Lire un devis de rénovation ventilé par lot, ligne par ligne
Un devis de rénovation n’est pas un prix, c’est un document technique. Bien lu, il vous dit à l’avance comment le chantier va se passer. Mal lu, il vous laisse découvrir en route ce qu’il ne contenait pas.
Un lot, une ligne, un prix
La première chose à regarder n’est pas le total, c’est le découpage. Un devis ventilé donne un prix par corps d’état : dépose, plomberie, électricité, plâtrerie, menuiserie, revêtements, peinture.
Ce découpage a trois vertus. Il rend le chiffrage comparable d’une entreprise à l’autre. Il permet d’arbitrer, de reporter un lot, d’en retirer un. Et il rend visible ce qui manque : un lot absent se voit tout de suite dans une liste, jamais dans un montant global.
Ce qui est compris, ce qui ne l’est pas
La deuxième section à chercher est celle des exclusions. Un devis sérieux les écrit. Les postes qui disparaissent le plus souvent des chiffrages trop bas sont toujours les mêmes.
- La protection des parties communes et son maintien jusqu’à la fin du chantier.
- L’évacuation des gravats et son mode réel, benne ou rotations, avec l’autorisation de voirie si nécessaire.
- L’étanchéité sous carrelage dans les pièces d’eau, poste invisible et pourtant décisif.
- Les reprises périphériques après isolation ou dépose de menuiserie : tableaux, plinthes, prises déplacées.

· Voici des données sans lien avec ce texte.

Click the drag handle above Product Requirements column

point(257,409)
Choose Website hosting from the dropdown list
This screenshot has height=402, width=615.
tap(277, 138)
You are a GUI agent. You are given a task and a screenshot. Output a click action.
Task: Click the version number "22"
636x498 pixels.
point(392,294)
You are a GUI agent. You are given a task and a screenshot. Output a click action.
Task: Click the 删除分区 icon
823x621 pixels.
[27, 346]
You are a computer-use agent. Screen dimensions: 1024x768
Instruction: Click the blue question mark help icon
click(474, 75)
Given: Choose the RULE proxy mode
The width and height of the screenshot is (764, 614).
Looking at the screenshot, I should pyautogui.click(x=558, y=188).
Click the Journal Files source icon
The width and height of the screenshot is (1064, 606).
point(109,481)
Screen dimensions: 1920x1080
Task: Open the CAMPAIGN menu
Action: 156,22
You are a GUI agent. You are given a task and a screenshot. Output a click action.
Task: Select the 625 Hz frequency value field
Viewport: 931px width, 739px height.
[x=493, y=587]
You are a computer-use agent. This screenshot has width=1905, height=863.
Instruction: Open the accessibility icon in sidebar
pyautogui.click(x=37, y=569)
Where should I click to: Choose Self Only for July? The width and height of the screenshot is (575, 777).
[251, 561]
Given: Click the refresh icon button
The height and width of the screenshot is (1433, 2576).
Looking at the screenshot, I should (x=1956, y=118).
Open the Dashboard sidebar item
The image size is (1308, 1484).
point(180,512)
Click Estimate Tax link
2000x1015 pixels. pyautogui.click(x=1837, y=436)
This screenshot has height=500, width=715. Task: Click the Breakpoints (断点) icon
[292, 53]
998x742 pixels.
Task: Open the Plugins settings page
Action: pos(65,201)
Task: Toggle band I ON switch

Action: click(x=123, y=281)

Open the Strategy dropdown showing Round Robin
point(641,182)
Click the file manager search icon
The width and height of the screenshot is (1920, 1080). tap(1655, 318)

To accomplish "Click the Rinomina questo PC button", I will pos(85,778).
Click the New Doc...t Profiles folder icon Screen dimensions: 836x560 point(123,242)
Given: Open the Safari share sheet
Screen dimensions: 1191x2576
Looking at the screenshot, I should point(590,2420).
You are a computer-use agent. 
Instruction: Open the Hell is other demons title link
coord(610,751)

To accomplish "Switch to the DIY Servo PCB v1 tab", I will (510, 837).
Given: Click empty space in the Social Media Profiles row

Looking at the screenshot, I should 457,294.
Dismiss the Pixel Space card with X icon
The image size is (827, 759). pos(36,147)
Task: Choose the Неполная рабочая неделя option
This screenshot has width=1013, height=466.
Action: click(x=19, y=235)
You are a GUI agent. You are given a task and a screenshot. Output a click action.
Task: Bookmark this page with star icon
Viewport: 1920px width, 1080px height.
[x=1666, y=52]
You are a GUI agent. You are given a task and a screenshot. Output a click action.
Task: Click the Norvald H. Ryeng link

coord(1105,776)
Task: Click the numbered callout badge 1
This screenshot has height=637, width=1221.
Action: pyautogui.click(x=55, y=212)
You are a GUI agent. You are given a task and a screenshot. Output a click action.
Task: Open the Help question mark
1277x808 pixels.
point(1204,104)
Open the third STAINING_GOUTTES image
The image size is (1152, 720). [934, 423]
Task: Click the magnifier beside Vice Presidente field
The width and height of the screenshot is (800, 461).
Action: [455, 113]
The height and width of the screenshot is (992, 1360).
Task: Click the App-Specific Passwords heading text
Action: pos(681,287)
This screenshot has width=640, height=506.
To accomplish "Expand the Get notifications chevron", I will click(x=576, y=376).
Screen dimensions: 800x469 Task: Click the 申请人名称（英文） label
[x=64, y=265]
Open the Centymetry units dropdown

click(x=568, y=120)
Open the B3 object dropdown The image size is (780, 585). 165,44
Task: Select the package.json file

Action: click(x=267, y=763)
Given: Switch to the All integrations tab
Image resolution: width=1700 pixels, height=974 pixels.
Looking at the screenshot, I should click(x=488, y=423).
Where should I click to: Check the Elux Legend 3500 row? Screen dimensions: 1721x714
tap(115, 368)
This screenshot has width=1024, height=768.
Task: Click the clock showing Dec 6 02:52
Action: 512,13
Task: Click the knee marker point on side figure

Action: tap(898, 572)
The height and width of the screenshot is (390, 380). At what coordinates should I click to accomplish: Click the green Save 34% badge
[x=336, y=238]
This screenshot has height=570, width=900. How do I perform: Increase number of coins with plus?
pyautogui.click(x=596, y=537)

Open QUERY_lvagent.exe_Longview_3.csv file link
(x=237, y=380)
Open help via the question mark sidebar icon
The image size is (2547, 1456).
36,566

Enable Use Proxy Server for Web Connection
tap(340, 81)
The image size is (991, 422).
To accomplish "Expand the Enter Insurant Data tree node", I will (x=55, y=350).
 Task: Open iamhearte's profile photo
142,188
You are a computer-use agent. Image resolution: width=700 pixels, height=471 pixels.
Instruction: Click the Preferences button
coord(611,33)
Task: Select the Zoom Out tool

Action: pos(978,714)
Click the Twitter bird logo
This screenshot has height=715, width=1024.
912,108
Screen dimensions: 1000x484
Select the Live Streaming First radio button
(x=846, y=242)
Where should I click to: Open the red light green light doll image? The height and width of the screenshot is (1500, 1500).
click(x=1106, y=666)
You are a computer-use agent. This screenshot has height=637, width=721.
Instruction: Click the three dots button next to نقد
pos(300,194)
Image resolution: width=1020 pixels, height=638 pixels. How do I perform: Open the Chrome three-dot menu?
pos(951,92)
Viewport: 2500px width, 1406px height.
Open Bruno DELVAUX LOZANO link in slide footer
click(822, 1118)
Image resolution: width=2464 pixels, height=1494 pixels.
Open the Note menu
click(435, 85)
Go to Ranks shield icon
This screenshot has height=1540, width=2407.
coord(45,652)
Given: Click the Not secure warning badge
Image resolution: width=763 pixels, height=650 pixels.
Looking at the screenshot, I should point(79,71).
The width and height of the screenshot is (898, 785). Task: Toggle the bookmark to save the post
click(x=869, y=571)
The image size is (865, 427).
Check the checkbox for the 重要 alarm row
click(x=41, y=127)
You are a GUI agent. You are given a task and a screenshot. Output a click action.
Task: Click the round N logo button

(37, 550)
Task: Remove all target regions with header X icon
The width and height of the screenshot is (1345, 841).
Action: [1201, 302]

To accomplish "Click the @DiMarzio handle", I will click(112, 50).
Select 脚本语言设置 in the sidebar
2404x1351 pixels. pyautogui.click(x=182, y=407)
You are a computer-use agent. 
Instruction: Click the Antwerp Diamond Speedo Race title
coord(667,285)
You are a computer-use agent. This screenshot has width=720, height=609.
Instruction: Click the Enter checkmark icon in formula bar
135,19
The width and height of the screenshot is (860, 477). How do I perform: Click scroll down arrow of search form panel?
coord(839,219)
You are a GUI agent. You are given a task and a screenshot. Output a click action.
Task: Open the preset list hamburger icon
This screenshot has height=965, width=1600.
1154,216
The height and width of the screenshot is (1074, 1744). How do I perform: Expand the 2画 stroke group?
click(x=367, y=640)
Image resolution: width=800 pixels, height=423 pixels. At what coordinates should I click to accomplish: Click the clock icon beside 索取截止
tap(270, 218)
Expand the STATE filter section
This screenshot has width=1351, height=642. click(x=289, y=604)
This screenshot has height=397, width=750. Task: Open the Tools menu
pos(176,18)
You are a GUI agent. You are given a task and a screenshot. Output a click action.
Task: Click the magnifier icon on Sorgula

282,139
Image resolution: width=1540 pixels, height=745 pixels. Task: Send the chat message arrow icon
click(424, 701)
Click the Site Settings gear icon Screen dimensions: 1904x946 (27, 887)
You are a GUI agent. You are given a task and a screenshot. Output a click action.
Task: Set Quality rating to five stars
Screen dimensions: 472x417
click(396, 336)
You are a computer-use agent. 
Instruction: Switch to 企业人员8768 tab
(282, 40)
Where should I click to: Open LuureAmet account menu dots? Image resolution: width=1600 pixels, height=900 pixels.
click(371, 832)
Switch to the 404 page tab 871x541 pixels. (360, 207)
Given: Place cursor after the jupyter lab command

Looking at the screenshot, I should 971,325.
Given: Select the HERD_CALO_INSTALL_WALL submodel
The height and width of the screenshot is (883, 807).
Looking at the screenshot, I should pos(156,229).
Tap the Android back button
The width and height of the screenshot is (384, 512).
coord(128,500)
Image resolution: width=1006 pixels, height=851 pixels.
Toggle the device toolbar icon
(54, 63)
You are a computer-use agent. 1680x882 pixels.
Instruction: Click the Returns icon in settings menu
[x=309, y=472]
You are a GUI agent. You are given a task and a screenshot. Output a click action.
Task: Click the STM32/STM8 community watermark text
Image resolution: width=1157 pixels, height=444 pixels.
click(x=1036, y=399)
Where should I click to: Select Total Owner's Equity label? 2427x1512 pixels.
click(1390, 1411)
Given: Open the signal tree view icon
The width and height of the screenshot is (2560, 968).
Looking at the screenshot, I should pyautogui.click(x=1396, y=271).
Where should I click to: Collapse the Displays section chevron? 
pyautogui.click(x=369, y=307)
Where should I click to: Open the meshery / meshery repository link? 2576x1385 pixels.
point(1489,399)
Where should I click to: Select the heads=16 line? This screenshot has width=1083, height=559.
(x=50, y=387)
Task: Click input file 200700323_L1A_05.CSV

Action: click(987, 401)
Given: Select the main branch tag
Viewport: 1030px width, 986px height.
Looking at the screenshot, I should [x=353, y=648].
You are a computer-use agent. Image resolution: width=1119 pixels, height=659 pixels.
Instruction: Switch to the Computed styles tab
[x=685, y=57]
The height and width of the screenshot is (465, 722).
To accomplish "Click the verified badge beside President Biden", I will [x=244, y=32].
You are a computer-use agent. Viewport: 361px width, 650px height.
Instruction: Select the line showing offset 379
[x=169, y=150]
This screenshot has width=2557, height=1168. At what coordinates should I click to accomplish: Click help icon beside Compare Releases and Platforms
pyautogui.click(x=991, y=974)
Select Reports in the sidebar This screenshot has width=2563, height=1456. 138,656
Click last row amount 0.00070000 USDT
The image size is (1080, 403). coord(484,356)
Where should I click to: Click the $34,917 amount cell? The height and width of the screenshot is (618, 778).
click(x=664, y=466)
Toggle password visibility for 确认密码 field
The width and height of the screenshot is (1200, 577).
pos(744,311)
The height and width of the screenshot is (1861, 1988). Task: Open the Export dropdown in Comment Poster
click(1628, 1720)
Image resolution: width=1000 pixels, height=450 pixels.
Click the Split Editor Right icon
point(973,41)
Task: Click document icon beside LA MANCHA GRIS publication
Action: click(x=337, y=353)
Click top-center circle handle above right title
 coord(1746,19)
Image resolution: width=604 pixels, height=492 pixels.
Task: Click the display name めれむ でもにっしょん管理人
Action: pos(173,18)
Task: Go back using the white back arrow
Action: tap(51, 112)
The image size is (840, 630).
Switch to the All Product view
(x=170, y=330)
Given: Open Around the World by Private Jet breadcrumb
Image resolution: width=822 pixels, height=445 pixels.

- Le nettoyage de fin de chantier.
Les options, ou comment un imprévu cesse d’en être un
Sur du bâti ancien, une partie des découvertes est prévisible : plancher fatigué sous un carrelage, évacuation ancienne derrière un habillage, doublage humide sur un pignon nord.
Un bon devis les nomme et les chiffre en option, dès la première version. Ce n’est pas de la vente additionnelle, c’est l’inverse : vous savez à l’avance ce que coûtera le cas défavorable. Ce qui reste réellement imprévisible passe ensuite par un avenant chiffré et accepté avant exécution, jamais par une régularisation en fin de chantier.
Le taux de TVA doit apparaître, et se justifier
Sur un logement achevé depuis plus de deux ans, l’amélioration, la transformation, l’aménagement et l’entretien relèvent du taux de 10 %, la rénovation énergétique éligible du taux de 5,5 %. L’agrandissement reste à 20 %.
Depuis le 1er mars 2025, la mention portée sur le devis ou la facture remplace l’attestation séparée. Un devis qui applique un taux réduit sans dire pourquoi vous expose à une régularisation ultérieure. Sur un projet à volet énergétique, croisez cette lecture avec le guide des aides à la rénovation énergétique.
Les trois preuves à exiger avant de signer
Elles ne se demandent pas par méfiance, elles se demandent parce qu’elles sont dues.
- L’attestation d’assurance décennale : tout professionnel de la construction doit l’avoir souscrite avant l’ouverture du chantier et vous la remettre avant le début des travaux.
- La qualification RGE si votre projet vise une aide : sans elle, le dossier ne passe pas, quelle que soit la qualité des travaux.
- Un devis écrit, daté, signé, avec les conditions de paiement et le mode de règlement des litiges.
Ce qui doit vous alerter
Un montant global sur une ligne unique. Un acompte anormalement élevé. Un devis remis sans aucune visite sur place, sur un logement ancien. Une promesse de délai chiffrée avant que l’état réel du logement soit connu. Et l’absence de toute mention des contraintes d’accès sur un chantier en immeuble.
Ce dernier point est le plus révélateur à Grenoble : un devis qui ne parle ni de l’étage, ni de la cage, ni de la copropriété a été fait de loin. Une réfection de salle de bain en appartement, par exemple, dépend d’abord de la position de la colonne d’évacuation commune.
Après la signature : la réception
C’est l’acte qui clôt le chantier et qui fait courir les garanties. Le délai décennal court le lendemain de la signature de la réception. La garantie de parfait achèvement couvre un an, la garantie de bon fonctionnement des équipements dissociables deux ans.
Une réception se fait sur place, document à l’appui, avec les réserves écrites s’il y en a. Un chantier qui se termine sans réception formalisée est un chantier dont les garanties sont plus difficiles à faire jouer.